You're 3 Times More Likely to Get COVID After Vaccination If You Have This
One condition seriously raises the risk of having a breakthrough infection.
By now, there's enough evidence to show that the currently available COVID-19 vaccines offer plenty of protection from the virus. A study released by the Centers for Disease Control and Prevention (CDC) in September noted that Johnson & Johnson's vaccine was 71 percent effective at preventing hospitalization from the virus, while Pfizer's and Moderna's two-dose vaccines provided 88 percent and 93 percent protection, respectively. But in the face of waning immunity over time, new variants of the virus, and specific medical conditions that may affect how the vaccines work, breakthrough infections in fully vaccinated people are still possible. Now, a new study has shed light on which people are much more likely to get COVID after vaccination.
In a study published in the Journal of Medical Economics on Nov. 30, healthcare records from nearly 1.3 million people who had received both doses of Pfizer's mRNA vaccine were analyzed to determine the rate of breakthrough infections. Results showed the shots were incredibly effective, with 0.08 percent of fully vaccinated patients becoming infected between Dec. 10, 2020 and July 8, 2021. But the results also uncovered that those with weakened immune systems were three times more likely to have a breakthrough infection, with 0.18 percent of immunocompromised patients becoming ill compared to 0.06 percent of non-immunocompromised patients.
The researchers note that 17.7 percent of all patients surveyed were considered to have weakened immune systems, including those suffering from advanced HIV/AIDS, cancer, kidney disease, rheumatologic or other inflammatory conditions, other immune conditions, and bone marrow or organ transplant recipients. Of the 978 reported breakthrough infections, 124 of them—or 12.4 percent—required hospitalization. In that group, 74 patients—or 59.7 percent—were immunocompromised. Two patients who ultimately died from the virus also had weakened immune systems.

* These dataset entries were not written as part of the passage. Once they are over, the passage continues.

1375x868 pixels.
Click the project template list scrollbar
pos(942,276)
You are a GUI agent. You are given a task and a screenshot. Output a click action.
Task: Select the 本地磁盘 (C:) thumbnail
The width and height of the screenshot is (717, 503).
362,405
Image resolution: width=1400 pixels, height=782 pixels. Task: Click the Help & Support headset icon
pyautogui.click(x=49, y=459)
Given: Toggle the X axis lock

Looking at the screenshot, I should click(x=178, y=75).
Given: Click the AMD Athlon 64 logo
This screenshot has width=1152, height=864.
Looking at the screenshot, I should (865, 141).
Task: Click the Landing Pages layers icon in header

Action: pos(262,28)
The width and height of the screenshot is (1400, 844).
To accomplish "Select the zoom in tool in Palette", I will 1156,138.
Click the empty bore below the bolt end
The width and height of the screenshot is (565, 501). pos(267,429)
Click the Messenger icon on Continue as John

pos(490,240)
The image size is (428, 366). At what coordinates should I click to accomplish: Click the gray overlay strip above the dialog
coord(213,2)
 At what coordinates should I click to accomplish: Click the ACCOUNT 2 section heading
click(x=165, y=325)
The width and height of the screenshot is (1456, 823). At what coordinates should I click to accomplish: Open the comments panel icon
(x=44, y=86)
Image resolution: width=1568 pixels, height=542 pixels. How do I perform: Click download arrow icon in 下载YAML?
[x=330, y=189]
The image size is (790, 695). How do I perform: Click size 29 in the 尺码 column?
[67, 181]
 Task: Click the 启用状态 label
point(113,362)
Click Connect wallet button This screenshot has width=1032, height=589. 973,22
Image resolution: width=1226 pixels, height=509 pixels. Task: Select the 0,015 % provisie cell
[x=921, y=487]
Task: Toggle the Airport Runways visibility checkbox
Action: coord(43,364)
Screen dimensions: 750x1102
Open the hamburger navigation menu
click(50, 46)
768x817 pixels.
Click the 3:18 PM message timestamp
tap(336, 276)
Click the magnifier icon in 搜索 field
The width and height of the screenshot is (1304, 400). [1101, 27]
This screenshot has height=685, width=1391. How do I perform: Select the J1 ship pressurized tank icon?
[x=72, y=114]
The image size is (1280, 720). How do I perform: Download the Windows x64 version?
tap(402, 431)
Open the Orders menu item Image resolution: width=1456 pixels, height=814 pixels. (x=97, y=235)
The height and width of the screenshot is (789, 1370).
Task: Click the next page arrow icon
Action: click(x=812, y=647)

"While some COVID-19 vaccine breakthrough infections among those who are fully vaccinated against COVID-19 are expected, the findings of this study show that they are rare and less likely to result in hospitalization or death in those without an [immunocompromising] condition," the study's authors wrote. "However, further research is necessary to continue monitoring the rates of breakthrough infections in the general population, especially with waning duration of protection and emerging SARS-CoV-2 variants."
The researchers concluded that their findings supported the results of other studies and suggested that a third shot should be included in the regimen for any patient with a weakened immune system. But the data also showed that the vaccines are still not completely foolproof when it comes to stopping the virus.
"Several countries are currently experiencing a resurgence of SARS-CoV-2 infections despite the rollout of mass vaccination programs," Manuela Di Fusco, the study's lead author from the Pfizer Health Economics and Outcomes Research team, said in a statement. "While COVID-19 mRNA vaccines help protect people from getting infected and severely ill, the risk of breakthrough infections in fully vaccinated people is not completely eliminated."
Mounting research has found that immunocompromised patients were more likely to suffer a breakthrough infection. One non-peer-reviewed CDC-funded study released on medRxiv in July looked at the effectiveness of the COVID vaccine in preventing virus-related hospitalizations in the U.S. The researchers analyzed 1,210 U.S. adults hospitalized between Mar. 11 and May 5, comparing COVID-positive patients with patients who tested negative for the virus. According to the study, nearly half of the hospitalized COVID patients infected after being vaccinated were immunocompromised. Of the 45 patients with breakthrough COVID infections, 44.4 percent were immunosuppressed.
"All of the patients that have been fully vaccinated that I've admitted to the ICU have been immunocompromised. Every single one of them," Todd Rice, MD, co-author of the study and director of the medical intensive care unit at Vanderbilt University Medical Center in Nashville, Tennessee, told NBC News. He added that all of the other hospitalized COVID patients at his hospital at the time had not been vaccinated.
Currently, the CDC recommends anyone with a weakened immune system get a supplemental initial dose of vaccine to shore up their immunity. "People who are immunocompromised are especially vulnerable to COVID-19," the agency writes on their website. They advise that "moderately to severely immunocompromised people ages 18 years and older who completed their Moderna vaccine primary series should plan to get an additional primary dose 28 days after receiving their second shot," while those 12 and older should do the same with Pfizer. All immunocompromised patients are also eligible to receive a booster shot after their primary doses.